[TensorExpr] Simplify TE IR before applying any transformations. (#64717)
Summary:
Pull Request resolved: https://github.com/pytorch/pytorch/pull/64717
This also exposed several bugs, which are fixed in this PR.
Differential Revision:
D30826408
D30826408
Test Plan: Imported from OSS
Reviewed By: navahgar
Pulled By: ZolotukhinM
fbshipit-source-id: a67ec5739aceed9ffdf0d24f77eb3787cefe4560
diff --git a/test/cpp/tensorexpr/test_kernel.cpp b/test/cpp/tensorexpr/test_kernel.cpp
index 1a6d086..0bcef07 100644
--- a/test/cpp/tensorexpr/test_kernel.cpp
+++ b/test/cpp/tensorexpr/test_kernel.cpp
@@ -248,7 +248,11 @@
TensorExprKernel k(graph);
std::ostringstream oss;
oss << *k.getCodeGenStmt();
- const std::string& verification_pattern = "# CHECK: 4000000000";
+ // The 4000000000 iterations loop will be split into 500000000 x 8 and the
+ // outer loop will be parallel. If LLVM is not present, it will not be split,
+ // and to cover both of these cases we're looking for 00000000ll; in the
+ // output.
+ const std::string& verification_pattern = R"IR(# CHECK: 00000000ll;)IR";
torch::jit::testing::FileCheck().run(verification_pattern, oss.str());
}
@@ -629,17 +633,15 @@
const std::string& verification_pattern =
R"IR(
# CHECK: for
-# CHECK-NEXT: for
-# CHECK-NEXT: for
-# CHECK-NEXT: aten_cat
# CHECK: for
-# CHECK-NEXT: for
-# CHECK-NEXT: for
-# CHECK-NEXT: aten_cat
# CHECK: for
-# CHECK-NEXT: for
-# CHECK-NEXT: for
-# CHECK-NEXT: aten_cat)IR";
+# CHECK: aten_cat
+# CHECK: for
+# CHECK: for
+# CHECK: aten_cat
+# CHECK: for
+# CHECK: for
+# CHECK: aten_cat)IR";
torch::jit::testing::FileCheck().run(verification_pattern, oss.str());
auto a = at::rand({5, 3, 2}, TensorOptions(kCPU).dtype(at::kFloat));
diff --git a/torch/csrc/jit/tensorexpr/ir.h b/torch/csrc/jit/tensorexpr/ir.h
index 65a362e..4448ea4 100644
--- a/torch/csrc/jit/tensorexpr/ir.h
+++ b/torch/csrc/jit/tensorexpr/ir.h
@@ -902,11 +902,6 @@
IntrinsicsOp op_type_;
};
-class Polynomial;
-class Term;
-class MaxTerm;
-class MinTerm;
-
TORCH_API std::vector<ExprPtr> ExprHandleVectorToExprVector(
const std::vector<ExprHandle>&);
TORCH_API std::vector<ExprHandle> ExprVectorToExprHandleVector(
diff --git a/torch/csrc/jit/tensorexpr/kernel.cpp b/torch/csrc/jit/tensorexpr/kernel.cpp
index 17e4c96..cfb27ee 100644
--- a/torch/csrc/jit/tensorexpr/kernel.cpp
+++ b/torch/csrc/jit/tensorexpr/kernel.cpp
@@ -2551,6 +2551,9 @@
}
loopsToFuse.push_back(loop);
}
+ if (loopsToFuse.empty()) {
+ return;
+ }
if (!loopBoundsAllEqual(loopsToFuse)) {
return;
}
@@ -2658,6 +2661,8 @@
auto root_stmt = l.root_stmt();
root_stmt->accept(block_analysis.get());
}
+ l.simplify();
+ GRAPH_DEBUG("after simplify", *l.root_stmt());
// Inlining output & intermediate buffers can duplicate computation.

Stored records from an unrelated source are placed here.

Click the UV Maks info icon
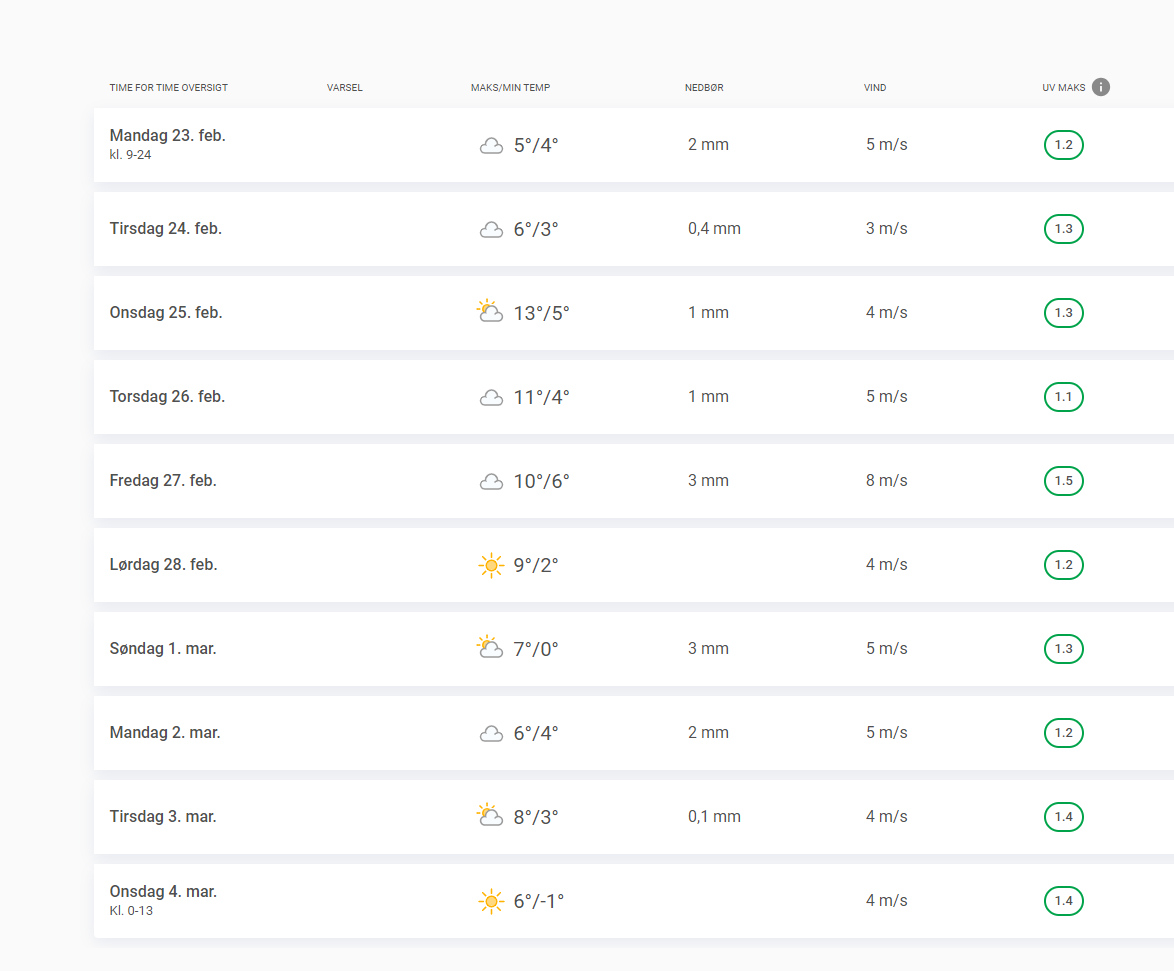Viewport: 1174px width, 971px height. [x=1101, y=87]
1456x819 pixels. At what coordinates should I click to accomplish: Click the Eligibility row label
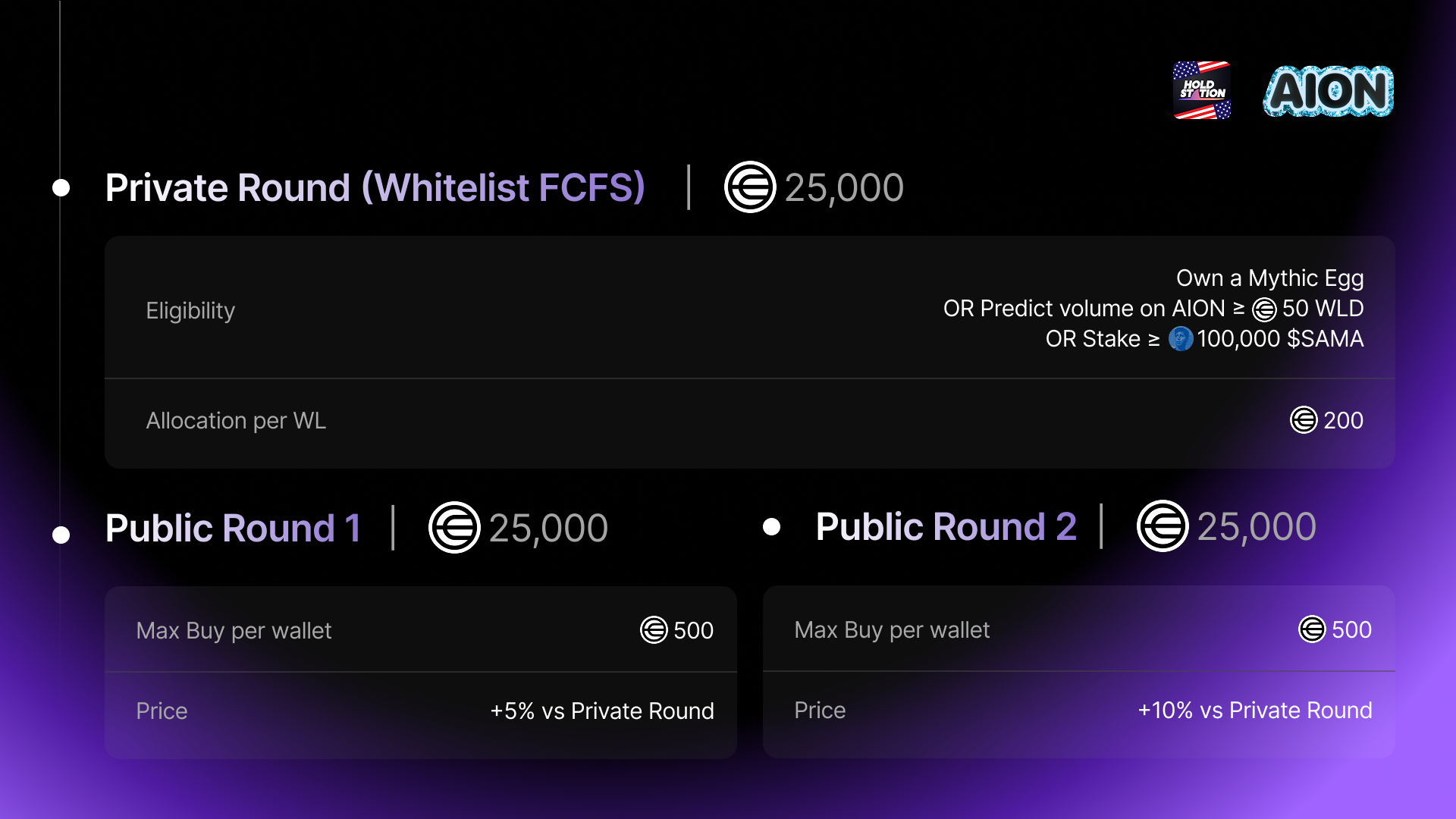click(x=190, y=311)
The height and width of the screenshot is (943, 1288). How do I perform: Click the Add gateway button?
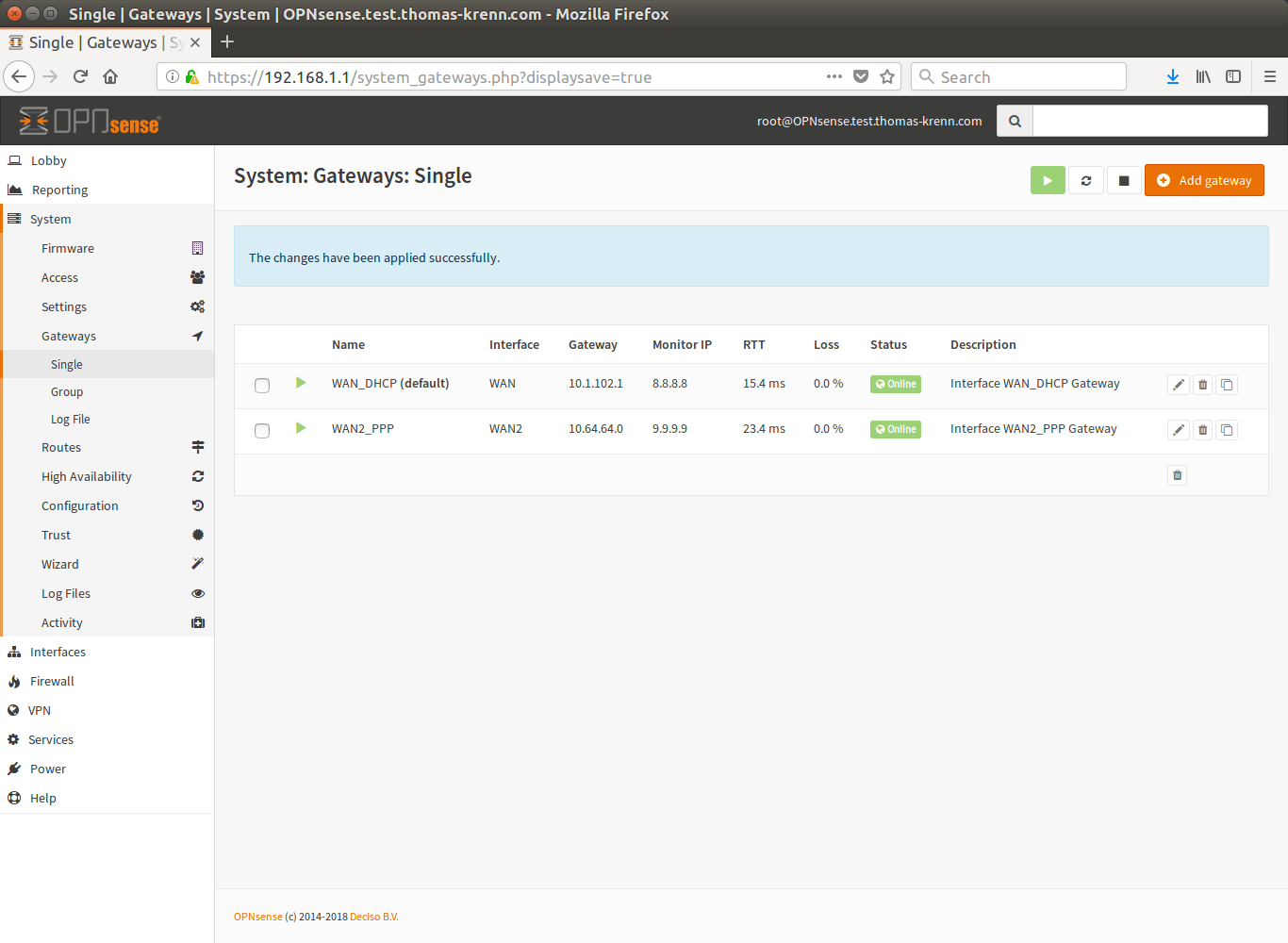[x=1203, y=180]
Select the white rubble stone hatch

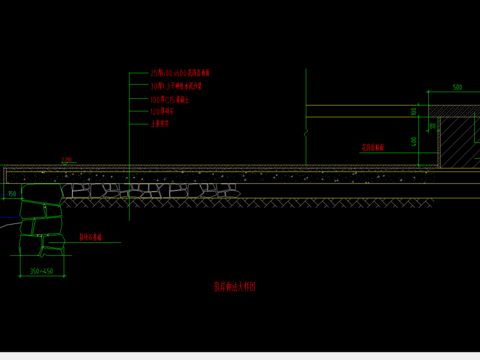(x=151, y=190)
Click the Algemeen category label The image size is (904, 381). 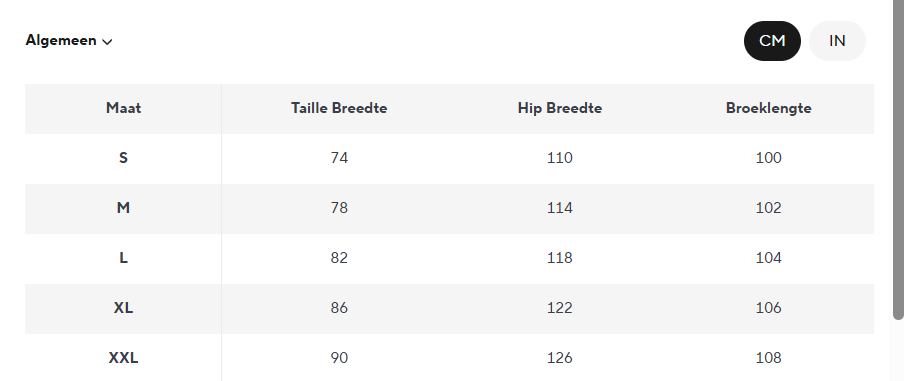[61, 40]
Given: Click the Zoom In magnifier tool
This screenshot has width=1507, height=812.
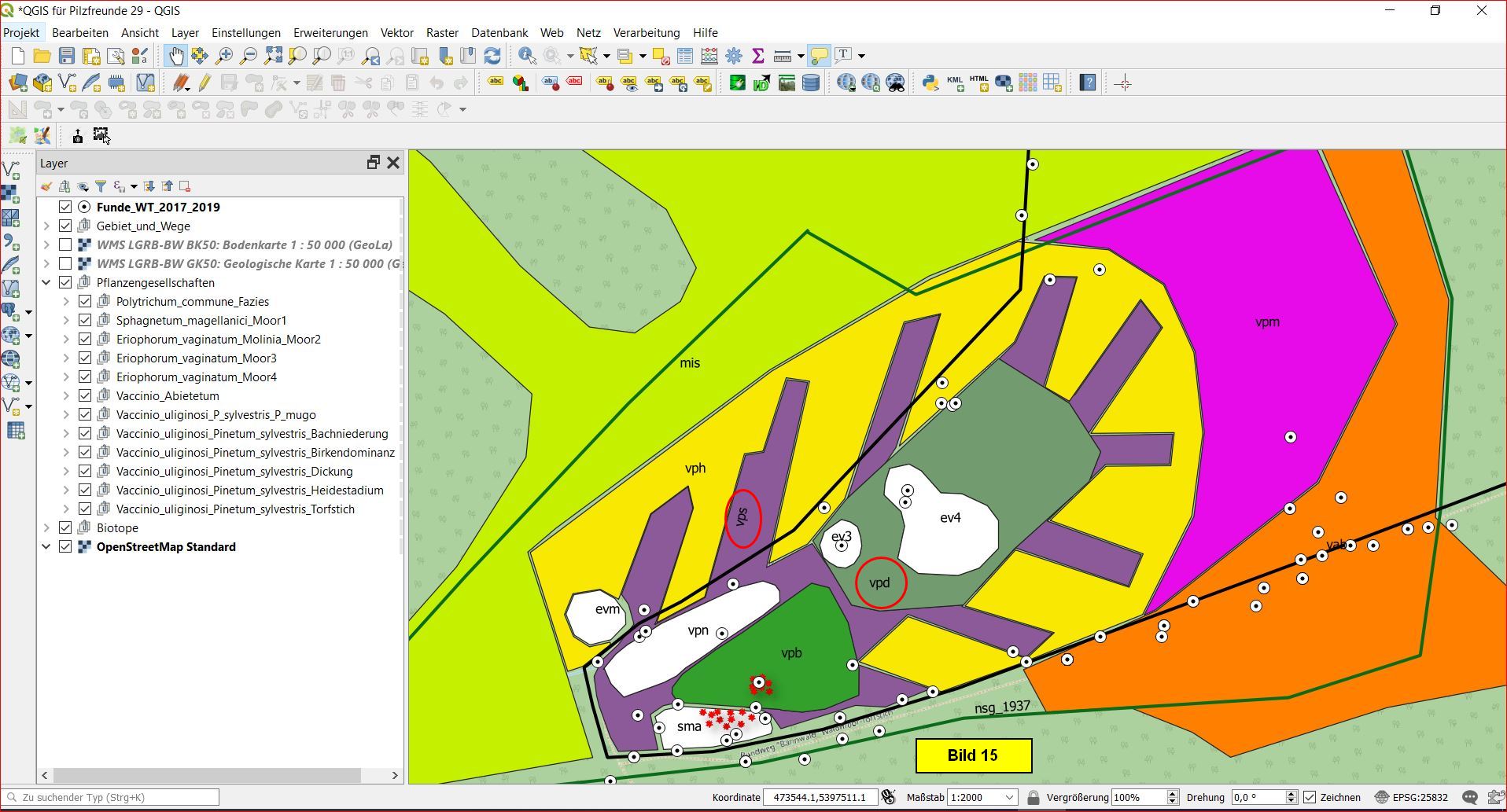Looking at the screenshot, I should point(224,56).
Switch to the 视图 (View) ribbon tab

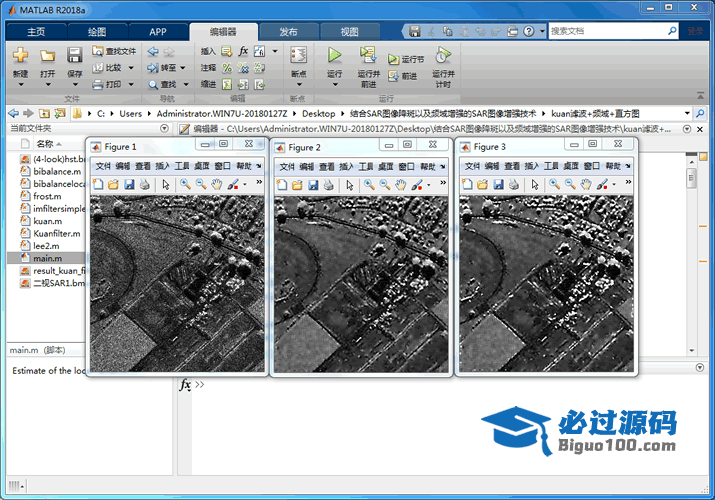tap(349, 32)
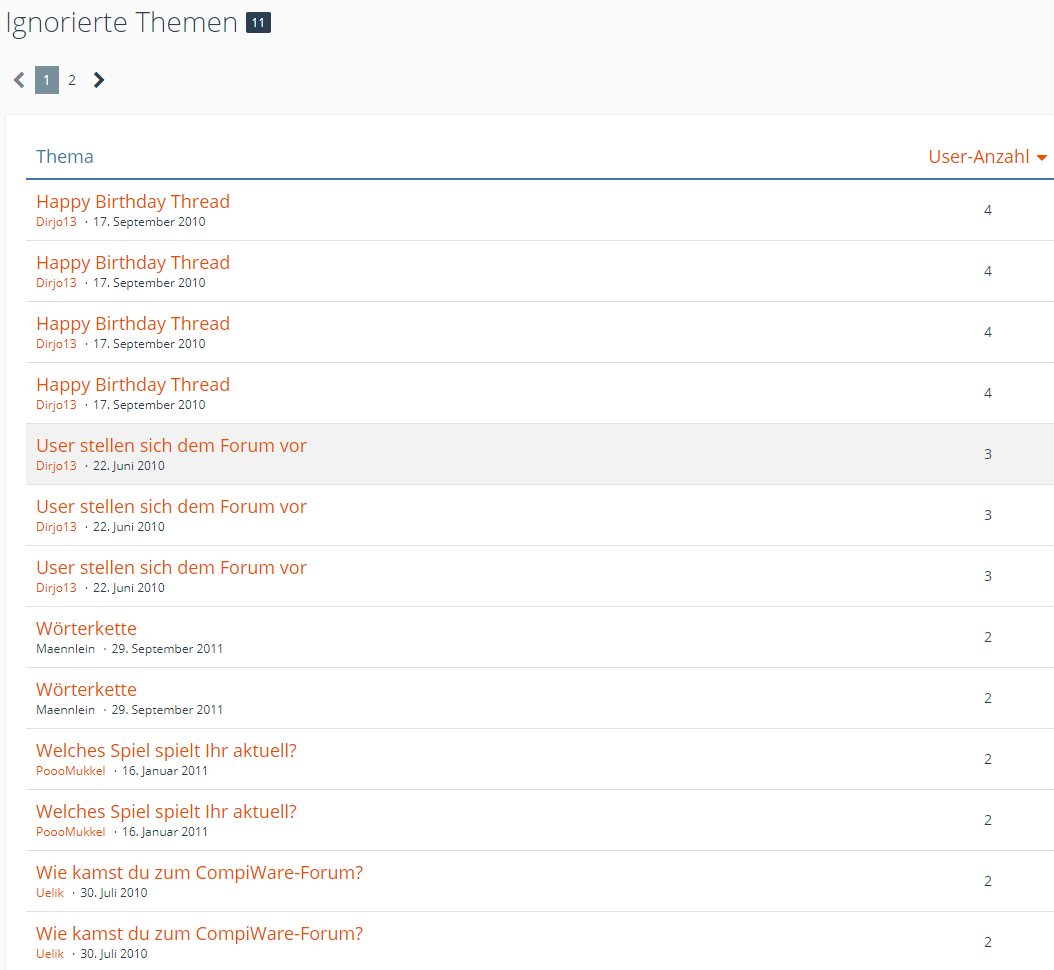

// Duplicating work can slow down the program if it's not ameliorated in some
@@ -3030,6 +3035,7 @@
// cur_idx = absolute // stride
// absolute = absolute % stride
+ auto zero = LongImm::make(0);
return Compute(
"output_1", dims, [&](const std::vector<VarHandle>& axes_input) {
std::vector<ExprHandle> axes(axes_input.begin(), axes_input.end());
@@ -3042,17 +3048,17 @@
reverse_sort_indices(strides);
std::vector<ExprHandle> new_axes(sorted_stride_indices.size());
for (size_t stride_index : sorted_stride_indices) {
- auto stride = strides[stride_index];
auto size = sizes[stride_index];
- auto index = absolute_position /
- ExprHandle(immLike(absolute_position, stride));
+ auto index = zero;
if (size != 1) {
+ auto stride = strides[stride_index];
+ index = absolute_position /
+ ExprHandle(immLike(absolute_position, stride));
absolute_position = absolute_position %
ExprHandle(immLike(absolute_position, stride));
}
new_axes[stride_index] = index;
}
- // NOLINTNEXTLINE(clang-analyzer-cplusplus.NewDeleteLeaks)
return BufHandle(buf).load(new_axes);
});
}
diff --git a/torch/csrc/jit/tensorexpr/loopnest.cpp b/torch/csrc/jit/tensorexpr/loopnest.cpp
index 0750b34..3742b93 100644
--- a/torch/csrc/jit/tensorexpr/loopnest.cpp
+++ b/torch/csrc/jit/tensorexpr/loopnest.cpp
@@ -747,6 +747,9 @@
bool LoopNest::computeInline(BufPtr b) {
// If buf is used or defined in an ExternalCall, we cannot inline it
auto buf_load_store_uses = findLoadOrStoreUses(root_stmt_);
+ if (!buf_load_store_uses.count(b)) {
+ return false;
+ }
for (auto& use : buf_load_store_uses.at(b)) {
StmtPtr s = use.s;
if (to<ExternalCall>(s)) {